Age-related hearing loss (presbyacusis) is the most common etiology of hearing loss in humans, affecting more than half of adults older than age 65. Evidence has shown that non-sensory cells in the inner ear, especially lateral wall fibrocytes, are integrally involved in age-related declines in auditory function. Cumulative evidence suggests that apoptosis is a major mechanism of cochlear cell loss in both aging and acute injury hearing loss. And cumulative evidence suggests that metabolic presbycusis is the dominant pathology in human temporal bone. Based on this evidence, we hypothesize that apoptosis and reduced replicating capacity in spiral ligament fibrocytes are responsible for cochlear lateral wall degeneration and subsequent hearing loss in the aging inner ear. We will apply heptanol to the round window niche of CBA/CaJ mice. To further characterize lateral wall degeneration, we will focus on apoptosis and proliferation of non-sensory cells in the stria vascularis and spiral ligament using immunohistochemistry and electron microscopy. Then utilize gene microarray and protein analysis to define gene expression profiles of fibrocyte apoptosis and turnover. Results are used to study in human cochlear tissues obtained from temporal bones from younger and older adult donors. Our proposed study promises to generate definitive data on the molecular mechanisms of cochlear non-sensory cell degeneration and replenishment. Insight into the molecular pathways of fibrocyte degeneration and replenishment has the potential to revolutionize investigations of the aging cochlea and non-sensory cell turnover. A better understanding of these processes is a critical step before future endeavors involving stem cells and translational studies with human subjects can be undertaken.

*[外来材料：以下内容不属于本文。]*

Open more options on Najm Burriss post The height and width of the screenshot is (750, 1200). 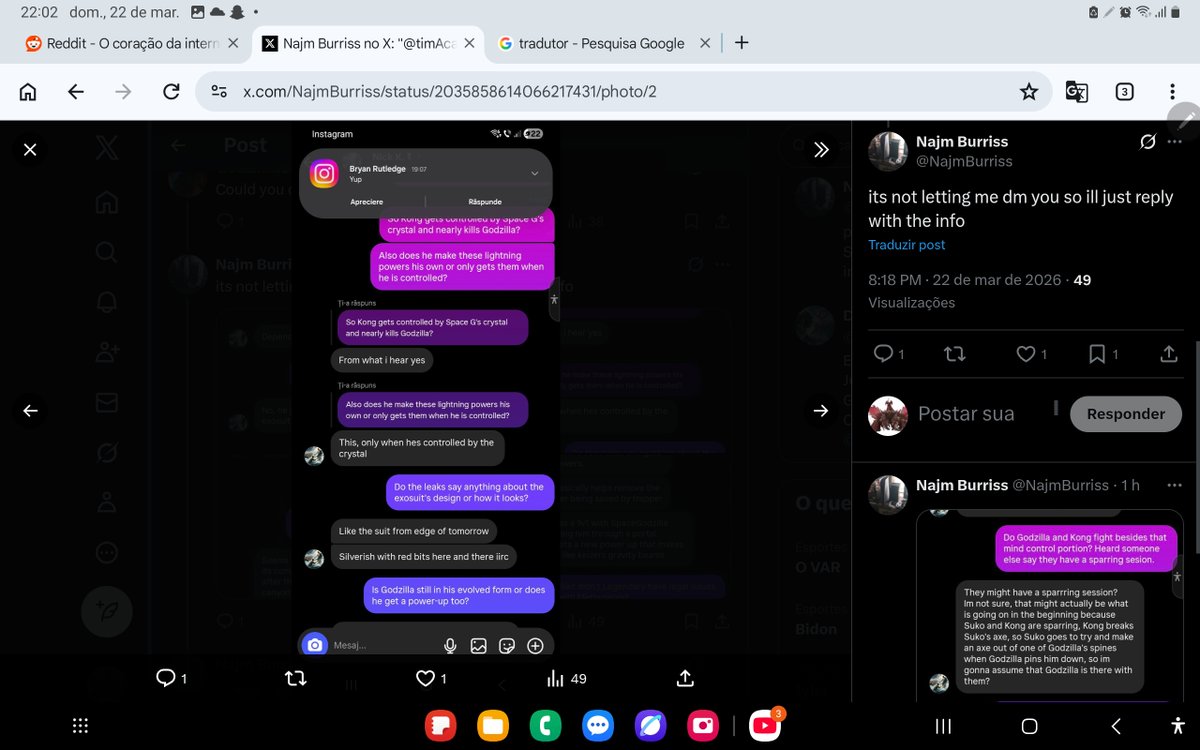1173,140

老年性耳聋是人类最主要的听力损失原因，它影响了近一半的65岁以上老年人。内耳的非感觉细胞，特别是耳蜗侧壁的纤维细胞与年龄相关的听觉功能下降密切相关。前期研究表明凋亡是耳蜗细胞随着年龄缺失的一个主要机理，同时人类颞骨的相关研究证明了代谢型老年聋是老年聋的主要病理原因。基于以上研究基础，本项目拟应用庚醇经圆窗膜给药，建立啮齿类动物体内代谢型老年聋的模型，使用免疫组织化学方法与电镜技术，研究耳蜗侧壁血管纹、螺旋韧带非感觉细胞的凋亡及分化；并分析耳蜗侧壁变性和更新的基因调控水平；再将这些结果应用于人类颞骨的研究，有望得出代谢型老年聋的病理生理机制，了解老年聋非感觉细胞变性与更新的分子机制；最终论证，螺旋韧带的纤维细胞凋亡以及减低的更新能力是耳蜗侧壁变性和老年性耳聋的主要原因这一假说。这将革新年龄相关耳蜗非感觉细胞的凋亡及再生理论，为未来人体干细胞移植的研究提供重要的实验基础。

本项目应用庚醇经圆窗膜给药，建立代谢性老年性聋的模型，并使用免疫组织化学方法与电镜技术，研究耳蜗外侧壁非感觉细胞的凋亡及分化，以及耳蜗侧壁变性及更新的基因调控水平。 庚醇造模成功后，通过免疫双标鉴别发现小鼠耳蜗侧壁的内向钾离子通道（Kir 4.1）、钠钾ATPase（Na,K-ATPase）、碳酸酐酶III以及Sox10+在老年组的表达均较年轻组减少。透视电镜观察也发现老年组的纤维细胞较年轻组明显减少，细胞老化严重。发现Sox10转录因子在耳蜗侧壁的表达下调是老年聋的重要原因，揭示Sox10+可能参与了K+循环的调节和耳蜗离子的内环境稳定，得出老年小鼠Sox10+非感觉细胞的形态和功能完整性的缺失，最终导致蜗内电位的减少和听觉下降，并进一步应用于人体颞骨解剖的研究。对人体颞骨解剖的细胞研究发现同其他抗体一样Sox10+在年龄越大的尸头中数量越少，即年龄相关的Sox10+表达水平下降。